All change involves choice.
Sometimes, that choice is between two things someone deeply believes or values. That kind of choice creates a specific form of mental pain: cognitive dissonance.
Cognitive dissonance is the discomfort someone feels when conflicting beliefs or desires challenge their current understanding of the world—when the Ding! of truth makes their previous perspective feel out of tune with what they want or who they want to be.
Cognitive dissonance is also incredibly powerful. As soon as someone feels the discomfort a conflict of truths creates, their brain will quickly choose one of them to make the discomfort disappear.
When two truths fight, only one wins.
Aristotle understood this concept, although he called it by another name, “anagnorisis”—a moment of critical discovery or recognition. For the philosopher, that dissonance-creating moment was essential to structuring every story of transformation.
For anyone trying to inspire change, it’s also essential to the stories people tell themselves.
Cognitive dissonance is our modern-day anagnorisis—the moment someone confronts their beliefs and must choose between them. But the moment usually happens so quickly that the choice is neither conscious nor rational. People make decisions based on what feels most right in the moment, which in reality is what feels most in line with the identity they aspire to and the principles that set the patterns of their behavior.
Because cognitive dissonance is the mental spark that turns contemplation into action, creating it is a requirement for instigating long-term change.
That may seem to violate another of the principles of lasting change, where pain is the enemy, but this is one of the few scenarios where pain is, indeed, your ally. That’s because the pain of cognitive dissonance is like a pinprick—sharp but fleeting. Once a person decides and resolves the dissonance, the pain dissolves. What’s more, the pain of cognitive dissonance and the decision that resolves it don’t erode someone’s identity, they clarify it.

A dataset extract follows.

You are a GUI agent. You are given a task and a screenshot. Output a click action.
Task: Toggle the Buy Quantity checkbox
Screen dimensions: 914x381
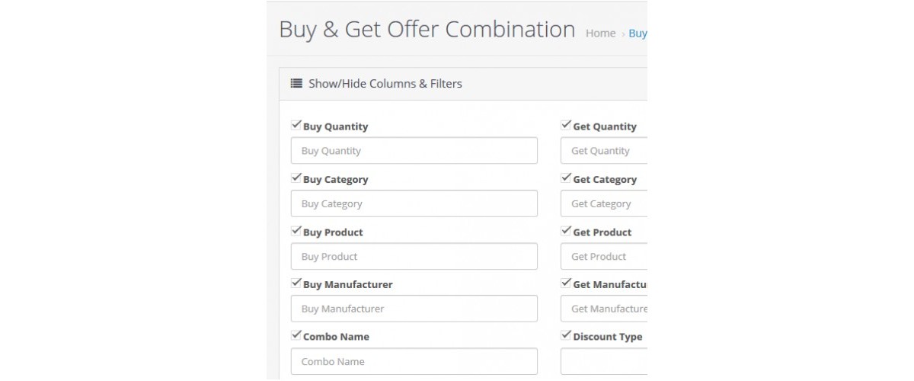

IN OTHER WORDS…Change requires choice. In a battle of beliefs, the strongest source of self survives.
F. Scott Fitzgerald once noted, “The test of a first-rate intelligence is the ability to hold two opposing ideas in mind at the same time and still retain the ability to function.” That’s true, as long as the two ideas are kept fairly far apart from one another. But when put head-to-head, one idea is inevitably stronger.
One of the best examples of this at the market level is the De Beers “A Diamond is Forever” campaign from 1947.
Prior to De Beers’s new slogan, a simple metal ring was considered the ultimate symbol of “forever” for married couples—a circle, with no beginning and no end. However, when the brand aligned diamond rings with the idea of an endless commitment, they created cognitive dissonance. The conflict wasn’t just choosing between two types of rings. It was also about the degree of “forever” the choice would represent and the conflict of beliefs and values that ensued.
History tells us which idea won. For many couples, a diamond is still the best symbol of forever.
That doesn’t mean resolving dissonance is easy.
The more two ideas represent someone’s deepest desires and values, the more difficult the choice between them can be.
In her TED talk, philosopher and professor Dr. Ruth Chang suggests that what someone decides in these moments says less about the options and more about the person themselves. But it’s through these tough choices that someone can exercise their agency and determine what they value most.
This is why understanding, and carefully creating, cognitive dissonance is so crucial: change doesn’t happen without it.
The art of using cognitive dissonance successfully, however, lies in framing your argument’s assumptions in a way that naturally aligns the desired change with someone’s deeper values and identity. Rather than forcing a change, your framing helps people see which choice truly resonates most with who they are. In the end, it’s these value-driven choices that create long-term changes that stick.